# Gypsy Jazz Guitars



## Mindcrime1204 (Oct 30, 2010)

Lately I've been getting into some gypsy jazz, and I'm just wondering if there is anyone else on here into it? Anyways, I've decided I like it enough to go ahead and start looking for my first gypsy jazz guitar.

Which brings us to my second and third questions...

Anyone have any experience with a gypsy jazz guitar? 
One of the music stores by me (Sam Ash or GC, cant remember) has a Gitane DG-255 for around 750-800 bucks. 
Anyone ever tried one? It's made in China ugh by a company called Saga.

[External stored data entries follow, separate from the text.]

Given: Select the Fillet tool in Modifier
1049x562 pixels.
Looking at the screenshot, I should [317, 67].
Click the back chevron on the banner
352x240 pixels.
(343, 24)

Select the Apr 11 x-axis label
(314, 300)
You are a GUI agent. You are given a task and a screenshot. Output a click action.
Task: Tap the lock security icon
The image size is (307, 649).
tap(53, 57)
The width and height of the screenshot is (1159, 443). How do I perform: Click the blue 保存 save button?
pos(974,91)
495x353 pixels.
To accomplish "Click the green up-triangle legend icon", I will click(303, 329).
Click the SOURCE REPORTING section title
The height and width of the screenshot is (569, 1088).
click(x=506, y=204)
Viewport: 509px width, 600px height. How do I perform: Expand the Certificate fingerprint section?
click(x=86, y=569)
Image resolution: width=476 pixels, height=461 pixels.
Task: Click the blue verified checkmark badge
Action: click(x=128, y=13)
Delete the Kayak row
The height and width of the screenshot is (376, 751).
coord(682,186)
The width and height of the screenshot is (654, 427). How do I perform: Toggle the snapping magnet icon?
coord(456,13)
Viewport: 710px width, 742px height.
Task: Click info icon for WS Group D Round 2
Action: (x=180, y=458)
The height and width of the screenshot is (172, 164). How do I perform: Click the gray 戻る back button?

It's the only model of gypsy jazz guitar priced right around what I wanna spend (less than 1k). 
I'm eventually gonna try it myself of course, but just wanted to hear some feedback if anyone owns one or has tried one.

If anyone is curious about this music, which is like a mix of jazz, classical, latin, and be-bop; here is my favorite jypsy jazz player...

Joscho Stephan


----------



## shadowsea (Oct 30, 2010)

amazing stuff, i've heard of gypsy jazz, but never really gotten into it. When i went the acoustic route i really gravitated towards all the candy rat records artists. But this is such a breath of fresh air. Great thread. 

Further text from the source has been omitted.